## What this task involves
Only one span of the listing below should come back. It runs from the line with "Name (30, 2152)" through the line with "Property Management (79, 1477)", and each of its lines must be reproduced exactly.

<<<<

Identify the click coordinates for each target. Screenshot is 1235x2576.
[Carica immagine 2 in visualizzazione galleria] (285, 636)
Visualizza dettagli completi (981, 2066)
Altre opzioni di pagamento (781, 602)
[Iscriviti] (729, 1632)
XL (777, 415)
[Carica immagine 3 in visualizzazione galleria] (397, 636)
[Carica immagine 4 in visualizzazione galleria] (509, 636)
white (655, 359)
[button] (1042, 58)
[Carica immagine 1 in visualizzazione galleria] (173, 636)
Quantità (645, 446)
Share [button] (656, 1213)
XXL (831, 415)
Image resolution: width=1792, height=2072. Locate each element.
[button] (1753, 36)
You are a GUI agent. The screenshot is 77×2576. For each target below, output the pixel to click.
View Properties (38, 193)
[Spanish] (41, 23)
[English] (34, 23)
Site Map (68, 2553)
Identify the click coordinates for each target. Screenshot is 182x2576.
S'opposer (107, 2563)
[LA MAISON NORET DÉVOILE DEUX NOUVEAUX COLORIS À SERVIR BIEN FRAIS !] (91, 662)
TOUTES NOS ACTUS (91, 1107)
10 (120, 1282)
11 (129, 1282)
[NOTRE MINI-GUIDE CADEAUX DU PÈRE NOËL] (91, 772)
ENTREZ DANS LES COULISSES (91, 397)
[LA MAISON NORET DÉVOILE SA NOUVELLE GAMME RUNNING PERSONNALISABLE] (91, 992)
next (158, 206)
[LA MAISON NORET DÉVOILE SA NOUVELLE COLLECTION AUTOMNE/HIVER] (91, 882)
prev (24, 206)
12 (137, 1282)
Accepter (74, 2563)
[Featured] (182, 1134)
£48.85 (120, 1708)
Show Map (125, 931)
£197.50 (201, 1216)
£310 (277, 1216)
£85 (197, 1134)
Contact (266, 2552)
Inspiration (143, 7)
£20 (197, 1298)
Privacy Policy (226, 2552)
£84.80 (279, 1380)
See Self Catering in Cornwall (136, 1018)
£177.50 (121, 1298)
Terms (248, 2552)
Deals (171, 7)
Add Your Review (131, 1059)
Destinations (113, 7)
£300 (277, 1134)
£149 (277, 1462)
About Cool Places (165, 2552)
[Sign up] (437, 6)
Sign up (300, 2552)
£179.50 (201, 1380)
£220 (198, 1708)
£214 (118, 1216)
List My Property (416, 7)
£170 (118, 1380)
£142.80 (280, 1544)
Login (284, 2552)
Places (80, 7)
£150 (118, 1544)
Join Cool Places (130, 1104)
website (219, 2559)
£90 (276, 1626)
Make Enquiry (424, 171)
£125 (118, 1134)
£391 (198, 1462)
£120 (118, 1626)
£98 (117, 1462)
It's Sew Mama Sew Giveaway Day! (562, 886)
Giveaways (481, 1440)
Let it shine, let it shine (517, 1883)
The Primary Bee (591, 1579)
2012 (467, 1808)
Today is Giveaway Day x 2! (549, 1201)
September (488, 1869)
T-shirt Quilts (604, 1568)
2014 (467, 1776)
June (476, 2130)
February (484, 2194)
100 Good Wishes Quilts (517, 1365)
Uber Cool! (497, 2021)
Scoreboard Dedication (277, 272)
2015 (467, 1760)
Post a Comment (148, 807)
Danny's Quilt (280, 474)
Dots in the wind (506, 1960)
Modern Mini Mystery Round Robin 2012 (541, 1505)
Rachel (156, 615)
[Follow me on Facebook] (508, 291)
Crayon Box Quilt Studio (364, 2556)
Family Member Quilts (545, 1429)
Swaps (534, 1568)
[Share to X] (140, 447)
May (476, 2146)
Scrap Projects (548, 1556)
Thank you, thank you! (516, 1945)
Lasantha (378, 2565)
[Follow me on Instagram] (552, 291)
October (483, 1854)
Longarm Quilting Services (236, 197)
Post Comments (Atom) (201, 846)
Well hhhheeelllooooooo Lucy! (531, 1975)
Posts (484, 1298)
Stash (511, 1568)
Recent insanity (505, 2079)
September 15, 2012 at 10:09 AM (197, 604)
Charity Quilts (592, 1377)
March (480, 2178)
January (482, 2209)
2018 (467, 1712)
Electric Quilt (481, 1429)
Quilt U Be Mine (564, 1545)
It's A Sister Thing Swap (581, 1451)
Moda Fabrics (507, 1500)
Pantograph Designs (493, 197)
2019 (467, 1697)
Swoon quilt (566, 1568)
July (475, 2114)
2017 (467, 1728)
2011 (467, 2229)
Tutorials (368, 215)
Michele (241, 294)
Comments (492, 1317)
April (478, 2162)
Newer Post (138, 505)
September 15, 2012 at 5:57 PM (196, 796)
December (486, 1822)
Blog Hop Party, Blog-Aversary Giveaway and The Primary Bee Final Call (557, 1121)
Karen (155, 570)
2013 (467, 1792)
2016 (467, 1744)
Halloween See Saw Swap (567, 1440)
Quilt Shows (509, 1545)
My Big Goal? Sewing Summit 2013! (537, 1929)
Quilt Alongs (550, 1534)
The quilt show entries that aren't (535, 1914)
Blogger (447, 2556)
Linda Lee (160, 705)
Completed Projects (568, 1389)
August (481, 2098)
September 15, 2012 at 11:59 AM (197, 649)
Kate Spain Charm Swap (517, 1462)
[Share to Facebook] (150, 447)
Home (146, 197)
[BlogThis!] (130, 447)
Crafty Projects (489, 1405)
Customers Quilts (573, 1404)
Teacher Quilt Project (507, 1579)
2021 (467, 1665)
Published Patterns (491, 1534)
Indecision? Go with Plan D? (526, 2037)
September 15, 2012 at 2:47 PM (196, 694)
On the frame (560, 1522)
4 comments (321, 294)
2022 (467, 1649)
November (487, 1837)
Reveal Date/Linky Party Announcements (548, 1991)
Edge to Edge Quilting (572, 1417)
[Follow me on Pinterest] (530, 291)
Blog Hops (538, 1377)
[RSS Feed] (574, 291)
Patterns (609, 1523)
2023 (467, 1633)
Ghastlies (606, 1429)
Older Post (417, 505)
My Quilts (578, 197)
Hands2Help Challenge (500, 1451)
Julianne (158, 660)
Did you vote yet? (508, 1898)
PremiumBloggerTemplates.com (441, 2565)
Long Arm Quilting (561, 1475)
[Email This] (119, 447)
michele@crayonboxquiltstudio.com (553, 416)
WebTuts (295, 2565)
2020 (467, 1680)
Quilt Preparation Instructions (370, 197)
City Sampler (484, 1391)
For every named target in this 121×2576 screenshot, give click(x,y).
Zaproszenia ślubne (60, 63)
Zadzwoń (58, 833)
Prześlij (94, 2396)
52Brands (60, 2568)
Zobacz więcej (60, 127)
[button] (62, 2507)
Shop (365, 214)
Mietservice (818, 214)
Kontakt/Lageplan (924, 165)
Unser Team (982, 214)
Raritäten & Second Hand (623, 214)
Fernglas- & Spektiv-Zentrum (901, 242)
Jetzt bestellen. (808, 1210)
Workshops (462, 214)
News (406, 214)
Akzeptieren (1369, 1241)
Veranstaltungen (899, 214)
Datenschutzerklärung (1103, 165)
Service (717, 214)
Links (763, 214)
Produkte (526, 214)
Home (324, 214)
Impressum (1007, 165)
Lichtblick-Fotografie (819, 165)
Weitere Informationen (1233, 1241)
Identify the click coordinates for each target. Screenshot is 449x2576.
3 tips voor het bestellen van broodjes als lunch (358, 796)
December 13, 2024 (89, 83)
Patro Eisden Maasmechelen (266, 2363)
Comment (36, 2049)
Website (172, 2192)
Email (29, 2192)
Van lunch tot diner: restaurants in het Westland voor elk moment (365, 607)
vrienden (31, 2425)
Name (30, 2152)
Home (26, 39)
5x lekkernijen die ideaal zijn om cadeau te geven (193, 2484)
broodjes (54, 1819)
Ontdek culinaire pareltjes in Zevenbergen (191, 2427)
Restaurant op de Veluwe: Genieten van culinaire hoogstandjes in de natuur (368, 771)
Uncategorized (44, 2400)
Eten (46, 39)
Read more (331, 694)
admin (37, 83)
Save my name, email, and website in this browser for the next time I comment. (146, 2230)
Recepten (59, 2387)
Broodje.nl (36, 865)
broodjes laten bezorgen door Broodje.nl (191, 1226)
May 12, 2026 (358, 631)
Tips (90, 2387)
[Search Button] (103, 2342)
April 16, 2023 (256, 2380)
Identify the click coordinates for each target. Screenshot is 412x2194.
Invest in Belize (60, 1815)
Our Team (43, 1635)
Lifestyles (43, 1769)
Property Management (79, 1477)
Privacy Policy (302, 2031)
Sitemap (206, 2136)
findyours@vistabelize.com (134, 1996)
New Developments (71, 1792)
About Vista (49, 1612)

>>>>

## Output
Name (30, 2152)
Home (26, 39)
5x lekkernijen die ideaal zijn om cadeau te geven (193, 2484)
broodjes (54, 1819)
Ontdek culinaire pareltjes in Zevenbergen (191, 2427)
Restaurant op de Veluwe: Genieten van culinaire hoogstandjes in de natuur (368, 771)
Uncategorized (44, 2400)
Eten (46, 39)
Read more (331, 694)
admin (37, 83)
Save my name, email, and website in this browser for the next time I comment. (146, 2230)
Recepten (59, 2387)
Broodje.nl (36, 865)
broodjes laten bezorgen door Broodje.nl (191, 1226)
May 12, 2026 (358, 631)
Tips (90, 2387)
[Search Button] (103, 2342)
April 16, 2023 (256, 2380)
Identify the click coordinates for each target. Screenshot is 412x2194.
Invest in Belize (60, 1815)
Our Team (43, 1635)
Lifestyles (43, 1769)
Property Management (79, 1477)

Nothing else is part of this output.